I Don't Know How To Pray Anymore
Can you have faith for someone else?
Let's say you know someone who has walked away from God, or has never known or believed in God. And you pray and pray for them. Can you have faith on their behalf?
Tricky one this. So let's analyse it carefully.
Yes, you can have faith on their behalf. This means you have faith in God that God loves them as one of His creations, and that He dearly desires that they return to Him and spend eternity with Him.
So, by having faith on their behalf, you are actually opening a channel through which God can respond to your prayers. God listens to you and is aware of your pleas on behalf of someone else. So your prayers are answered by God creating opportunities for that person to return to God.
But this bit is important: God creates opportunities for that individual to return to Him in response to your prayers. But God never controls that individual. He never forces that individual to return to Him. God merely shows him the way. But the final decision to return to God or not rests with that individual.

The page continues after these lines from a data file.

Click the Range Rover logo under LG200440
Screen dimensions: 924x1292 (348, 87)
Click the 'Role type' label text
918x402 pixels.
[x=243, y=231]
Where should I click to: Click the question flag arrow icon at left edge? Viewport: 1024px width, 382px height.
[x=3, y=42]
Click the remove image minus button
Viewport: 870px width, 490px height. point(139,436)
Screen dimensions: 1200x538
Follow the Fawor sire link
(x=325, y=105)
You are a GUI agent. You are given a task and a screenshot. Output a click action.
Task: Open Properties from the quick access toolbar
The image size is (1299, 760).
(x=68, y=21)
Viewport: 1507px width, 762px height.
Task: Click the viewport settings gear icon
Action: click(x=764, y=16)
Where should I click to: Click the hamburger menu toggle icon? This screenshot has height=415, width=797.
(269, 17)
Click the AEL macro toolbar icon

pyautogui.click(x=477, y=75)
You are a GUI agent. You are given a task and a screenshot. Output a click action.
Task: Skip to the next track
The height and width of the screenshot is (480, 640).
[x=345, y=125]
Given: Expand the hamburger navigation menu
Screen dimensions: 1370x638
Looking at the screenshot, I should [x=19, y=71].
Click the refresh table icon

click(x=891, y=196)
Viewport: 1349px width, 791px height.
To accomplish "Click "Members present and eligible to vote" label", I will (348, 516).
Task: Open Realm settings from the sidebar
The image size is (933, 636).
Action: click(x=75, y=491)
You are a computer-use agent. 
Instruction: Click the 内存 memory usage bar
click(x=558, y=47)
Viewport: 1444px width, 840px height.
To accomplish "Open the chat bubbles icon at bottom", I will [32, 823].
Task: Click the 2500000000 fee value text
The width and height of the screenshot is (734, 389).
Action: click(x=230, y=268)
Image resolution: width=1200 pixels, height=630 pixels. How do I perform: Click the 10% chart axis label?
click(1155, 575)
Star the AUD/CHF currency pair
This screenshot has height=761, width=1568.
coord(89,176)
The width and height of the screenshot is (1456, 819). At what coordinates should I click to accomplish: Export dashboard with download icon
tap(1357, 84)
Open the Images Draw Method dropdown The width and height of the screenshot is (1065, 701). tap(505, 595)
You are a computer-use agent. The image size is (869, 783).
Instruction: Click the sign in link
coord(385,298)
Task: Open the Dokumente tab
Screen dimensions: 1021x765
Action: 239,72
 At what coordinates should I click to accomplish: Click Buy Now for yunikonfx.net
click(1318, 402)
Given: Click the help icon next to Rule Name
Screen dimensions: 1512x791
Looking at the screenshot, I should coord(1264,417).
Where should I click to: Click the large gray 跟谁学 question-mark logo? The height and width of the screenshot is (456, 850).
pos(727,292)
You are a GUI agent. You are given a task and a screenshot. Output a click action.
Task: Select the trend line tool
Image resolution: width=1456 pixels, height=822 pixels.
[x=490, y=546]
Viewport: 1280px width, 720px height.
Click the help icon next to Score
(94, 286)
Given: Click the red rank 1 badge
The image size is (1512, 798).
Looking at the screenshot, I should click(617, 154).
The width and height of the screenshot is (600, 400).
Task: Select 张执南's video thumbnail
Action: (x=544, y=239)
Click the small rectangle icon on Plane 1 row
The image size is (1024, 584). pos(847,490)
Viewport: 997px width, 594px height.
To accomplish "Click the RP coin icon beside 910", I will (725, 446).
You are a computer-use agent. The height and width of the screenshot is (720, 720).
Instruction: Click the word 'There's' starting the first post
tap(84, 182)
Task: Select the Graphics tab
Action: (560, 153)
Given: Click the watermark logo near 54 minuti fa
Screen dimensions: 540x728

Thus it follows that yes ... you can have faith on behalf of someone else. Your faith, (sincere belief), is that God will answer your prayer by calling your friend back into the fold. Remember Christ saying that He would leave the ninety-nine sheep in search for the one that is lost? So, God will call back that lost sheep, but He will never force him back.
It is worth repeating: Through your faith you pray for another person. God hears your prayers and responds by allowing/creating opportunities for that person to return to God, or find God in their lives. God does not force that person in any way. To do so would be forcing His will, (and yours), on that person. The person must always be free to make his own decision. Your prayers and your faith are a channel and a plea to God on this person's behalf.